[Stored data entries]

======

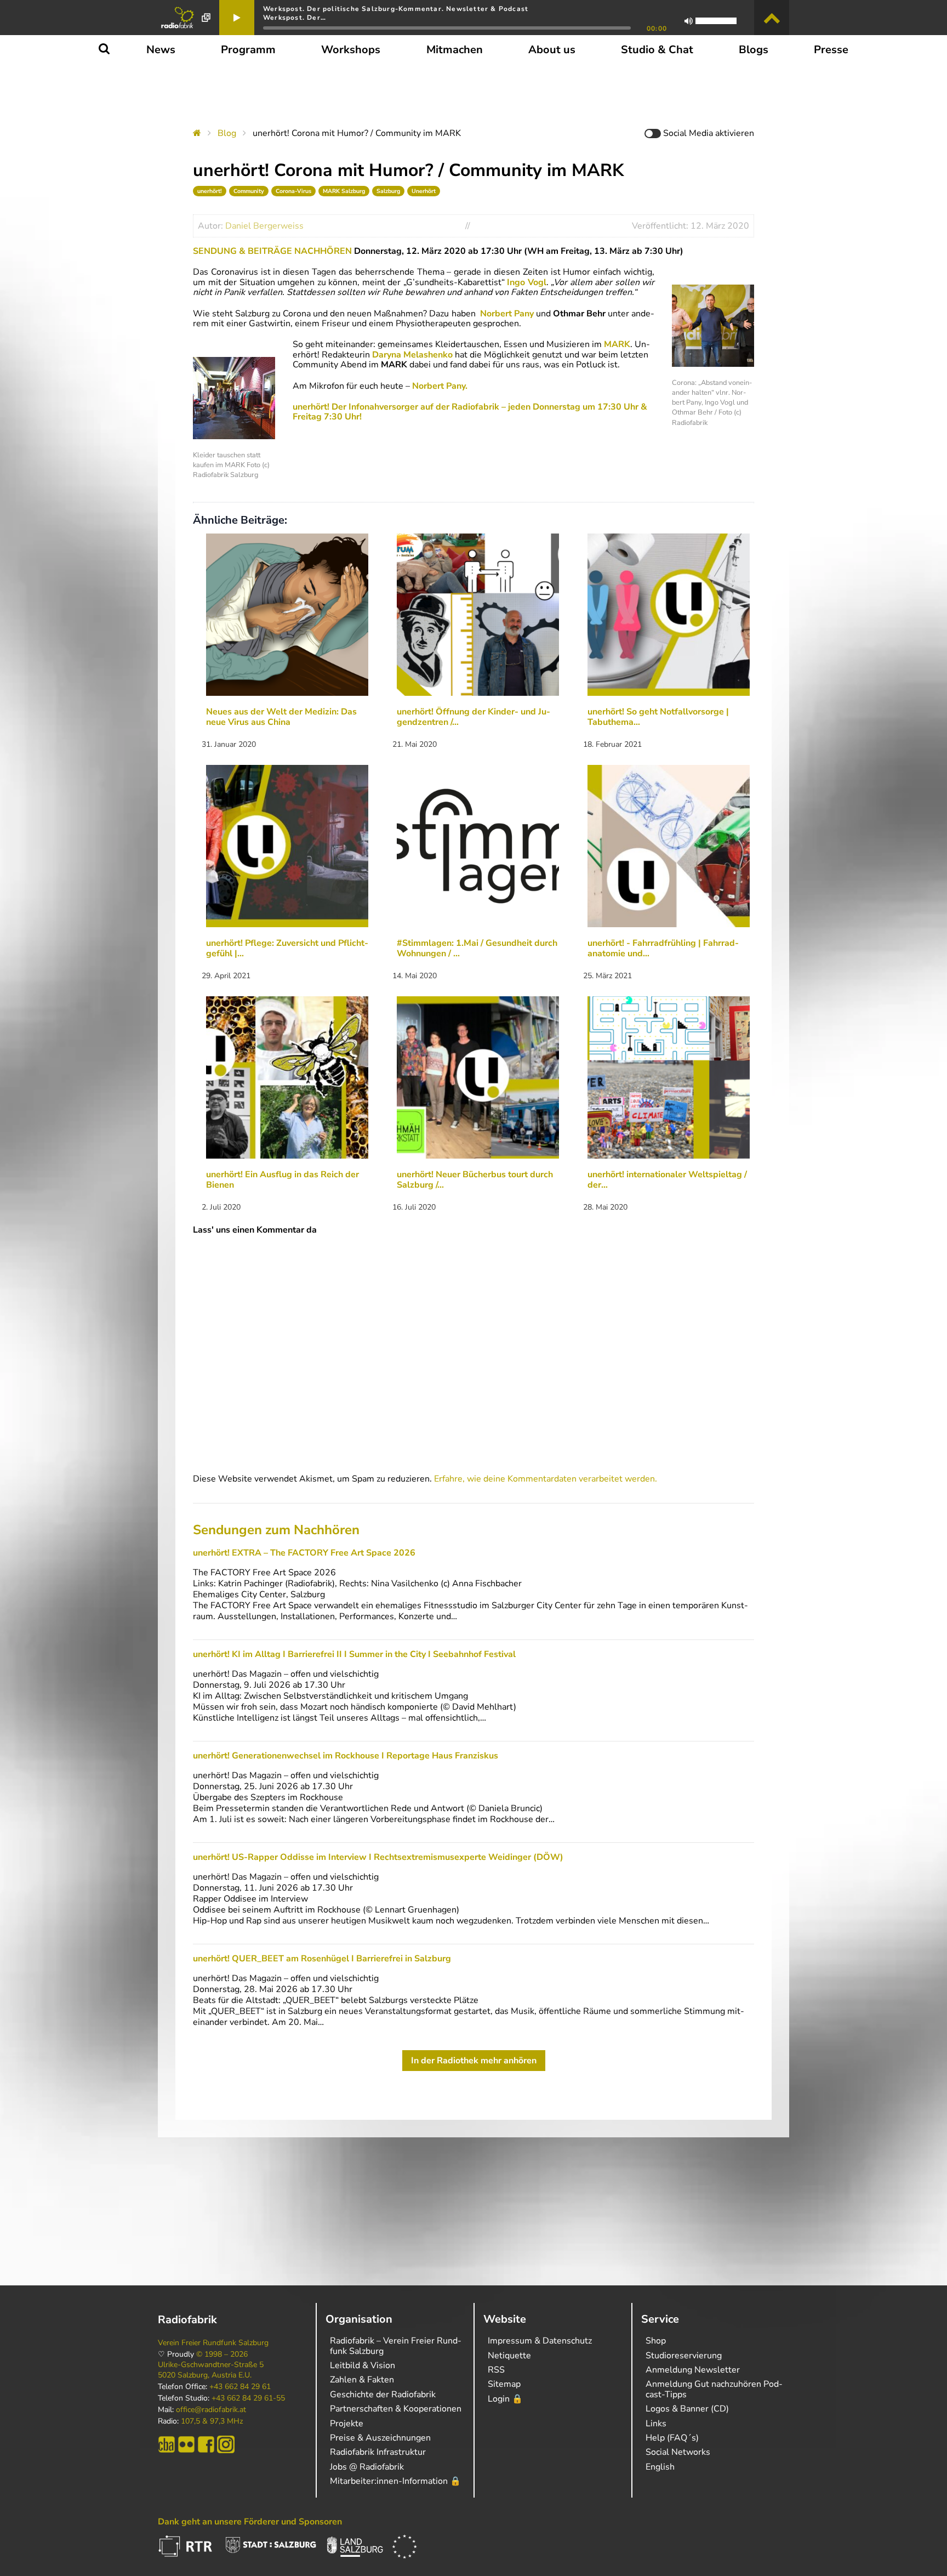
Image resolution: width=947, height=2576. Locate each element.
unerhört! (209, 191)
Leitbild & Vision (362, 2365)
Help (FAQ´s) (672, 2438)
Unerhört (424, 191)
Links (656, 2424)
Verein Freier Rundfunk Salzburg (213, 2343)
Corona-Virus (293, 191)
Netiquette (509, 2356)
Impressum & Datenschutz (540, 2341)
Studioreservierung (684, 2356)
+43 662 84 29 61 (240, 2387)
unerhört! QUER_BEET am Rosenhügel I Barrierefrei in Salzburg (322, 1959)
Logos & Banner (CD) (687, 2409)
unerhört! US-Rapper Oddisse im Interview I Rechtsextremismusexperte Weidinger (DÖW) (378, 1857)
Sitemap (504, 2384)
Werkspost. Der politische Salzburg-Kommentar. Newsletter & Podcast (395, 8)
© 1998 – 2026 (222, 2354)
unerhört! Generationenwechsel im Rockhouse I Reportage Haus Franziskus (345, 1756)
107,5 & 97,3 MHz (212, 2421)
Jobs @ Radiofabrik (367, 2467)
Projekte (346, 2424)
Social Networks (678, 2452)
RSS (496, 2370)
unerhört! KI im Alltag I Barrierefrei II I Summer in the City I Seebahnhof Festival (354, 1654)
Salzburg (388, 191)
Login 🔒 (505, 2399)
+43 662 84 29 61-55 (248, 2398)
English (660, 2467)
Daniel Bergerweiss (264, 226)
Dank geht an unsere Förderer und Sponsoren (250, 2522)
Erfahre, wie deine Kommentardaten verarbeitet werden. (545, 1479)
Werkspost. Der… (294, 17)
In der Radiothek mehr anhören (474, 2061)
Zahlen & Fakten (362, 2380)
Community (248, 191)
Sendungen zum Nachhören (276, 1530)
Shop (656, 2341)
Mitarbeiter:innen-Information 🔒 (395, 2481)
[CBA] (166, 2444)
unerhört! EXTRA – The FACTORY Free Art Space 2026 (304, 1553)
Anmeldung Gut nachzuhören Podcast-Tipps (714, 2389)
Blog (227, 133)
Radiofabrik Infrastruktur (378, 2452)
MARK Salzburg (344, 191)
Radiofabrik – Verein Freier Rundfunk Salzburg (395, 2346)
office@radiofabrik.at (211, 2410)
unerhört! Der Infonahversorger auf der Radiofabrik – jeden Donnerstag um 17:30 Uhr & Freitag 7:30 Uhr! (470, 412)
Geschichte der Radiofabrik (383, 2394)
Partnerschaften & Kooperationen (395, 2409)
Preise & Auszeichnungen (380, 2438)
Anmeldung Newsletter (693, 2370)
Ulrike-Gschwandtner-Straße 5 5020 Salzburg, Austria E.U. (211, 2370)
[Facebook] (206, 2444)
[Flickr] (186, 2444)
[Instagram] (226, 2444)
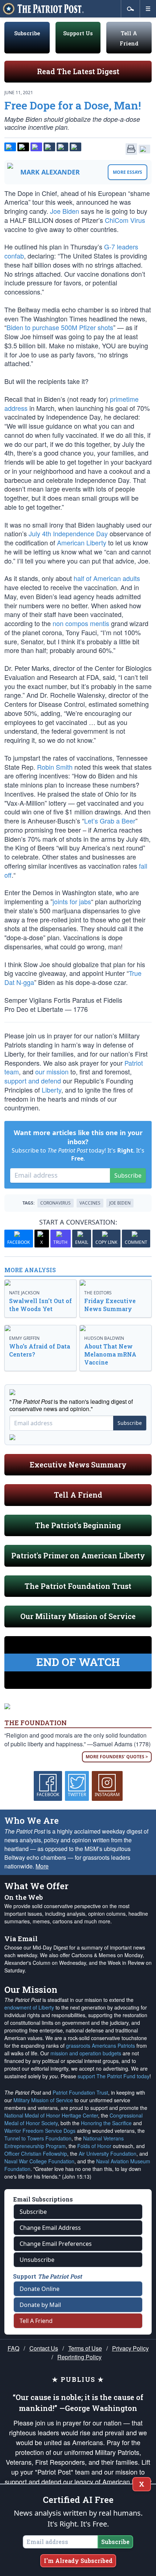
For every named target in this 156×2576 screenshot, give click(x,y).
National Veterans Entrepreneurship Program (64, 2142)
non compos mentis (81, 623)
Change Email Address (50, 2228)
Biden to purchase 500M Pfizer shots (60, 327)
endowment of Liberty (29, 2007)
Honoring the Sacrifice (106, 2123)
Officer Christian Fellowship (35, 2153)
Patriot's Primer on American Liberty (78, 1555)
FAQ (13, 2348)
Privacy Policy (130, 2348)
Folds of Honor (94, 2146)
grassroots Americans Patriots (100, 2045)
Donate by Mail (40, 2305)
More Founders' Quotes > (117, 1757)
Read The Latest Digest (78, 71)
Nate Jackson (24, 1293)
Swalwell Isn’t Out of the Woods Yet (40, 1305)
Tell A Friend (78, 1494)
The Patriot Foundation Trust (78, 1586)
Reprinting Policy (79, 2357)
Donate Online (39, 2289)
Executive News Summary (78, 1464)
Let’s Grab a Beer (109, 820)
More (42, 1866)
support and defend (32, 1080)
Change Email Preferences (56, 2244)
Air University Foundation (107, 2153)
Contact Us (43, 2348)
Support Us (78, 33)
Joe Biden (64, 211)
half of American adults (107, 578)
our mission (52, 1071)
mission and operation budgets (85, 2053)
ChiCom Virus (125, 220)
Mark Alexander (50, 172)
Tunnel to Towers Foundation (37, 2138)
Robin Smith (55, 767)
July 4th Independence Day (68, 533)
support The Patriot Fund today (113, 2076)
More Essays (127, 172)
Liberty (51, 1089)
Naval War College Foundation (39, 2161)
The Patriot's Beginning (78, 1525)
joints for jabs (72, 901)
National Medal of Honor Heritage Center (51, 2115)
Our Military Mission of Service (78, 1616)
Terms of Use (85, 2348)
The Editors (98, 1293)
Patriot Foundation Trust (80, 2092)
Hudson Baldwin (104, 1338)
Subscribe (27, 33)
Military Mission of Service (43, 2100)
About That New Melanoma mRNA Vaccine (110, 1354)
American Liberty (81, 542)
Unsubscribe (37, 2260)
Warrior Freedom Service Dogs (39, 2130)
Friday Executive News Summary (110, 1305)
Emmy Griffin (24, 1338)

======

Begin at the line that has "endowment of Liberty (29, 2007)" in the entries above; stop after the line that has "Nate Jackson (24, 1293)". Transcribe exactly those lines and no others.

endowment of Liberty (29, 2007)
Honoring the Sacrifice (106, 2123)
Officer Christian Fellowship (35, 2153)
Patriot's Primer on American Liberty (78, 1555)
FAQ (13, 2348)
Privacy Policy (130, 2348)
Folds of Honor (94, 2146)
grassroots Americans Patriots (100, 2045)
Donate by Mail (40, 2305)
More Founders' Quotes > (117, 1757)
Read The Latest Digest (78, 71)
Nate Jackson (24, 1293)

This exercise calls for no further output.